A modest grouse season is coming to a close.

The crucial spring breeding period passed largely without incident, meaning that numbers of young birds were relatively good. Where birds did breed, chick numbers were high with broods of six to nine chicks relatively common and one remarkable brood of 19 found on a moor in southern Scotland. Consequently, most moors ran a shooting programme. However the effects of 2021’s disastrous breeding were still keenly felt and there were simply too few breeding birds on most moors for anything other than some modest driven and walked-up days.
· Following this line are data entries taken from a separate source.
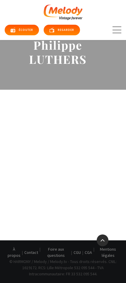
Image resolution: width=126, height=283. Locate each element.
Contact (31, 252)
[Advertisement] (63, 156)
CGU (77, 252)
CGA (88, 252)
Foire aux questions (56, 252)
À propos (14, 252)
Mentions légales (108, 252)
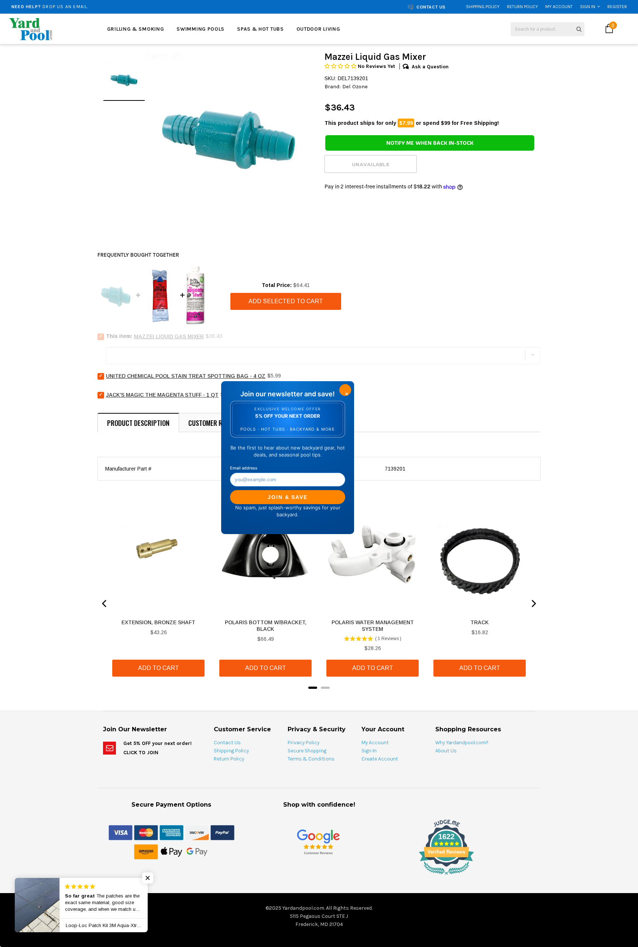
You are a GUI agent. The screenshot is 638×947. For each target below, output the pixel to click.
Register (617, 6)
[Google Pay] (197, 851)
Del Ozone (355, 86)
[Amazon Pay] (146, 851)
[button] (341, 66)
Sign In (587, 6)
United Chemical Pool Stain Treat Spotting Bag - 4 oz (185, 376)
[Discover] (197, 832)
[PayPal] (222, 832)
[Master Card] (146, 832)
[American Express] (171, 832)
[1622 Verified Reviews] (319, 876)
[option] (119, 6)
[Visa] (121, 832)
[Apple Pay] (171, 851)
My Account (559, 6)
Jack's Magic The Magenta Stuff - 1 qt (162, 395)
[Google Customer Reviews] (318, 841)
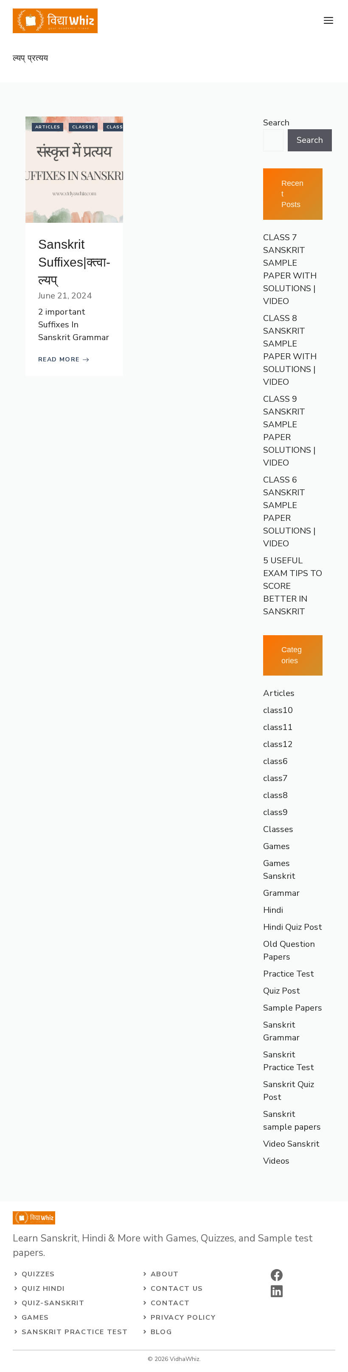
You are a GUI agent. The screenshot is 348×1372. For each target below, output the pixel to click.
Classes (278, 829)
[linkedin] (277, 1291)
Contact (170, 1303)
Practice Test (288, 974)
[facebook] (277, 1275)
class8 (275, 795)
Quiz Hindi (43, 1288)
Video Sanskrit (291, 1144)
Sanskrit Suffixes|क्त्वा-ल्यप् (74, 262)
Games (276, 846)
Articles (47, 127)
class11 (118, 127)
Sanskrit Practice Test (75, 1332)
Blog (161, 1332)
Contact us (177, 1288)
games (35, 1317)
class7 (275, 778)
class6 (275, 761)
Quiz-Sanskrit (53, 1303)
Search (276, 122)
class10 (83, 127)
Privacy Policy (183, 1317)
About (165, 1274)
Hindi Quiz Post (292, 927)
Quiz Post (281, 991)
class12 (278, 744)
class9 (275, 812)
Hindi (273, 910)
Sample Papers (292, 1008)
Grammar (281, 893)
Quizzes (38, 1274)
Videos (276, 1161)
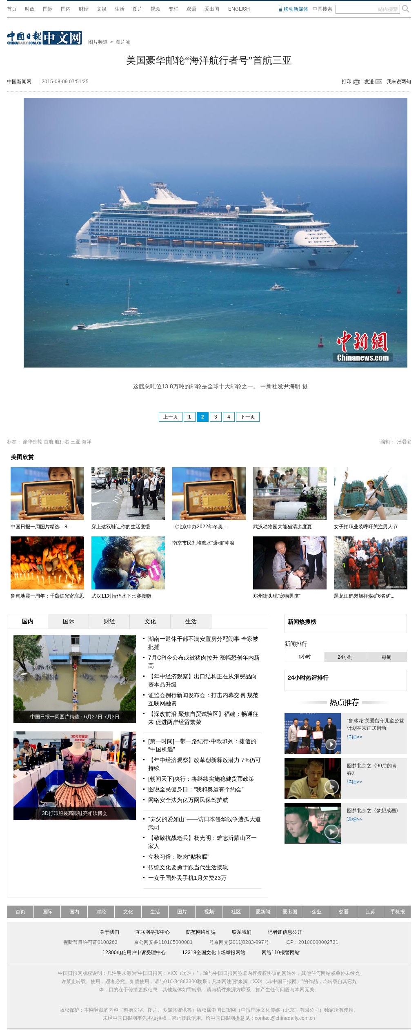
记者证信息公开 (285, 932)
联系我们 (241, 932)
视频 (155, 9)
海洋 (86, 442)
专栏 (173, 9)
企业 (317, 912)
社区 (236, 912)
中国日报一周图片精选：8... (41, 526)
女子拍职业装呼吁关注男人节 (366, 526)
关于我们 (109, 932)
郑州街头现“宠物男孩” (276, 596)
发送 (369, 81)
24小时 (345, 657)
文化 (128, 912)
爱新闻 (263, 912)
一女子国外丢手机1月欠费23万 (187, 878)
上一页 (170, 417)
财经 (84, 9)
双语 (191, 9)
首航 (48, 442)
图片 (137, 9)
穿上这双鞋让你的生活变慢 (120, 526)
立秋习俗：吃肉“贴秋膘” (178, 856)
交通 (344, 912)
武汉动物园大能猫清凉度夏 (282, 526)
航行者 (62, 442)
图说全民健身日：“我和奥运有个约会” (196, 789)
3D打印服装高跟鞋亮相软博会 (74, 813)
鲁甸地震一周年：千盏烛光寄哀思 (47, 596)
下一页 (247, 417)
Mike Smith of the Tay House in Dunkeld explained the wider benefits of a return to grouse shooting. Mike said: “It provides jobs, income, communities, opportunities for young people, conservation by estates and field to fork sustainability.”

The season began with a wave of targeted disruption by hunt saboteurs and anti-shooting protesters which led to a series of arrests including one for possession of a knife. (Read what’s the law on carrying a knife for hunting.) However, as the season moved on and the weather turned colder, anti-shooting activism began to drop off and shoots moved ahead with their calendars. However one campaigning organisation still had time for an embarrassing error.

The antis persuaded themselves and the Guardian newspaper that the Ritz Hotel had dropped grouse from its menus when in fact it had done no such thing. Small bags and quality days out were the focus for most shooters. David Moore, whose permissions in the east of Scotland include a small area where grouse are present, told Shooting Times: “We normally walk up a few grouse in September and we had a shot this year, but birds were thin on the ground. We don’t manage land specifically for grouse and rely on a bit of an overspill from the ‘proper’ grouse shoots, this year there wasn’t that much to spill over.”

Shooting quietened down through October and November as the pheasant and partridge seasons got underway and keepers’ focus turned to the vital tasks of habitat management and predator control.

The prospects for next season are impossible to assess until counts begin in the spring; however as long as conditions are good most shoots will be heading for next season carrying healthy breeding stock and hoping for a second year of improving bags.